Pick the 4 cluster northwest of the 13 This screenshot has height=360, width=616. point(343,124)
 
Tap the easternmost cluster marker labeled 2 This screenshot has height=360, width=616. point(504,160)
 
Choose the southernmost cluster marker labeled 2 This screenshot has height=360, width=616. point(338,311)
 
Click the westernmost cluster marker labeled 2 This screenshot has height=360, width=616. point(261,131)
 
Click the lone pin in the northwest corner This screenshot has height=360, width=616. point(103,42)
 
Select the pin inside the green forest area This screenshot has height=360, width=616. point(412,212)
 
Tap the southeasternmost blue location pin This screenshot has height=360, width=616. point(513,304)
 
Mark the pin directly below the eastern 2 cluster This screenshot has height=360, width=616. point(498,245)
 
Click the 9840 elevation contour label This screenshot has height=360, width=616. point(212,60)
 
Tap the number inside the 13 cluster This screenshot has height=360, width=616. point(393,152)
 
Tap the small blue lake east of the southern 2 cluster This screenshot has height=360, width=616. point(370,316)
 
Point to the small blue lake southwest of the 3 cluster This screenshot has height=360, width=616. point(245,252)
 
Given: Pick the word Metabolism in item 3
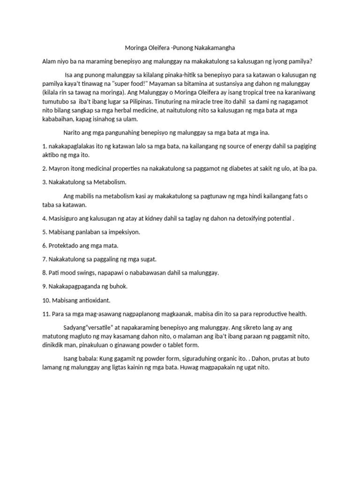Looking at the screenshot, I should (110, 182).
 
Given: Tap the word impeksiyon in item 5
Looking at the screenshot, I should (123, 232).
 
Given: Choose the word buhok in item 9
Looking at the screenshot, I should (117, 286).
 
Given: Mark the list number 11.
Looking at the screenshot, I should (46, 313).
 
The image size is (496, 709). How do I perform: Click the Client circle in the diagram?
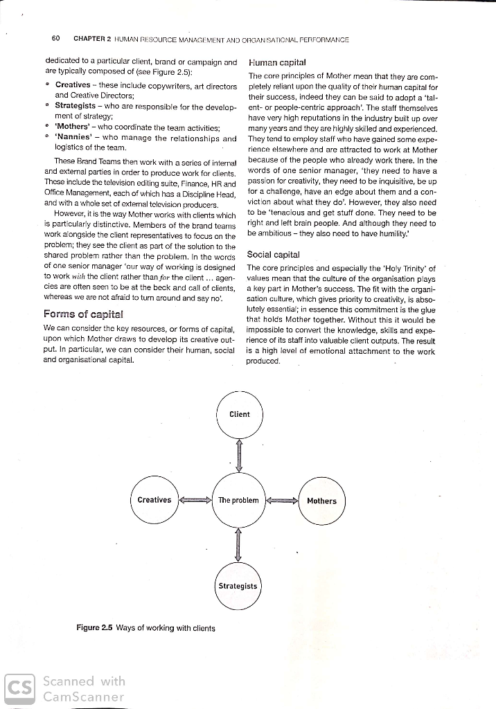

Work to be completed :: Rewrite the lines above as a numbered list, skipping blank lines and leaving out the pictures.

Answer below ::
1. Pick the 4 cluster northwest of the 13 This screenshot has height=360, width=616. point(343,124)
2. Tap the easternmost cluster marker labeled 2 This screenshot has height=360, width=616. point(504,160)
3. Choose the southernmost cluster marker labeled 2 This screenshot has height=360, width=616. point(338,311)
4. Click the westernmost cluster marker labeled 2 This screenshot has height=360, width=616. point(261,131)
5. Click the lone pin in the northwest corner This screenshot has height=360, width=616. point(103,42)
6. Select the pin inside the green forest area This screenshot has height=360, width=616. point(412,212)
7. Tap the southeasternmost blue location pin This screenshot has height=360, width=616. point(513,304)
8. Mark the pin directly below the eastern 2 cluster This screenshot has height=360, width=616. point(498,245)
9. Click the 9840 elevation contour label This screenshot has height=360, width=616. point(212,60)
10. Tap the number inside the 13 cluster This screenshot has height=360, width=616. point(393,152)
11. Tap the small blue lake east of the southern 2 cluster This screenshot has height=360, width=616. point(370,316)
12. Point to the small blue lake southwest of the 3 cluster This screenshot has height=360, width=616. point(245,252)
13. Given: Pick the word Metabolism in item 3
14. Looking at the screenshot, I should (110, 182).
15. Given: Tap the word impeksiyon in item 5
16. Looking at the screenshot, I should (123, 232).
17. Given: Choose the word buhok in item 9
18. Looking at the screenshot, I should (117, 286).
19. Given: Mark the list number 11.
20. Looking at the screenshot, I should (46, 313).
21. The image size is (496, 709). How do I perform: Click the Client circle in the diagram?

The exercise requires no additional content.